La fureur des joueurs a déferlé sur les réseaux sociaux avec une intensité qui rappelle les plus belles émeutes numériques de l’histoire du jeu vidéo, poussant le studio texan à réagir par le biais de son service client. Un e-mail envoyé aux acheteurs ayant réclamé des explications formulait cette promesse étrange « Thank you for contacting Rockstar Support. Please note that the current pre-order is indeed just for a digital-only update; you will be able to acquire a physical copy during the following months », selon le message diffusé par plusieurs utilisateurs. Une formulation suffisamment vague pour nourrir tous les fantasmes, puisqu’on ignore si ces « mois suivants » renvoient à la période précédant le lancement du 19 novembre 2026 ou à l’après-sortie.
Le rebondissement est alors arrivé comme un coup de théâtre parfaitement orchestré (ou parfaitement raté, selon le point de vue). Le Hollywood Reporter a rapidement contredit l’espoir naissant en affirmant que Rockstar Games n’avait en réalité aucune intention de produire des disques pour GTA 6, et que les fameux e-mails du support n’étaient qu’un malentendu. C’est ici toute l’ambiguïté d’une communication de crise gérée par des réponses probablement automatisées, où la machine promet ce que l’entreprise n’a jamais validé.
Un insider polonais connu sous le pseudonyme de Graczdari, qui avait été le tout premier à révéler l’absence de disque dès mars 2026 (à une époque où personne ne le croyait), maintient pourtant qu’une version physique complète avec support optique arrivera en décembre 2026. Le site PPE.pl, relayant ses informations, affirme que cette édition permettrait de lancer le jeu sans avoir à lier un code d’accès à un compte PlayStation ou Xbox. Et qui peut encore ignorer cet homme après sa prédiction initiale, si spectaculairement confirmée par les faits ?

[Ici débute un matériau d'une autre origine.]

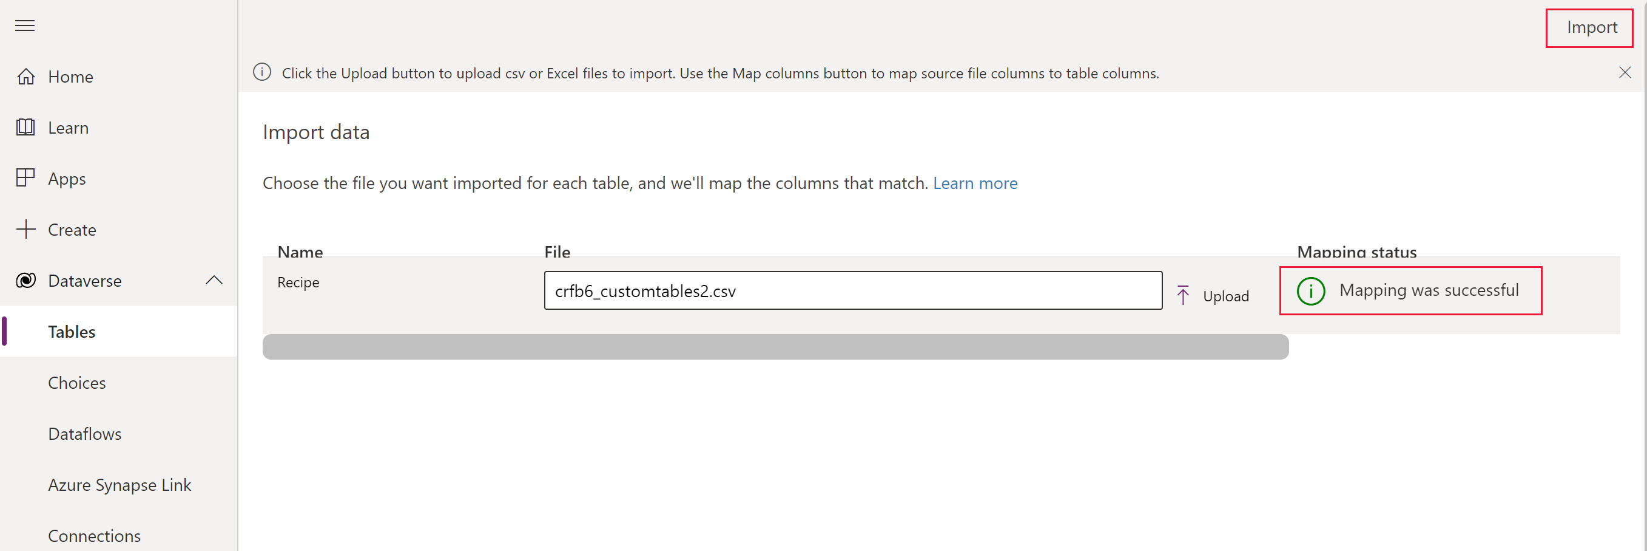The image size is (1647, 551).
Task: Open the Choices page
Action: coord(76,383)
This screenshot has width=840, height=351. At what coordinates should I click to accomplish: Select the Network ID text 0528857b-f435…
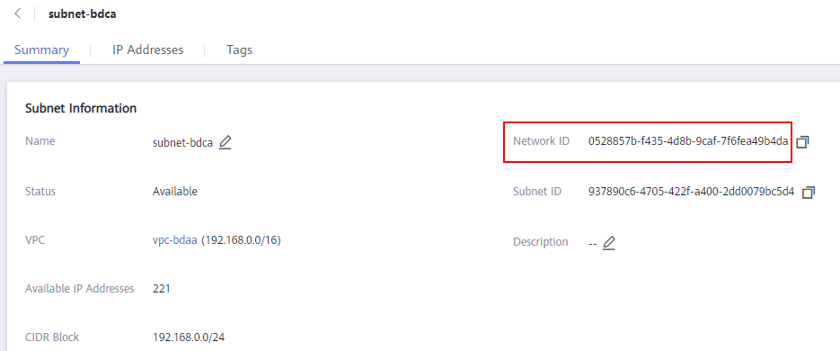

La question dépasse largement le cas GTA 6 et touche à un nerf très sensible de l’industrie vidéoludique. Le marché du jeu physique, déjà bien entamé par la dématérialisation galopante, subit ici un coup symbolique d’une portée vertigineuse. Quand le plus gros jeu de la planète, celui qui pulvérisera vraisemblablement tous les records de ventes de son prédécesseur (GTA V et ses 200 millions d’exemplaires écoulés), décide de supprimer le disque, c’est tout un pan de la culture gaming qui vacille. Les collectionneurs, les joueurs aux connexions internet limitées, les défenseurs du droit de revente, tous se retrouvent face à un même constat.
Rockstar Games joue ici un pari risqué en pariant que la puissance de sa marque suffira à faire avaler la pilule, et l’histoire récente du studio (qui n’a sorti qu’un seul jeu en douze ans avec Red Dead Redemption 2) lui donne peut-être raison. Le 19 novembre prochain, des millions de joueurs achèteront GTA 6 quoi qu’il arrive, disque ou pas disque, boîte vide ou boîte pleine, parce que Vice City n’attend pas les retardataires.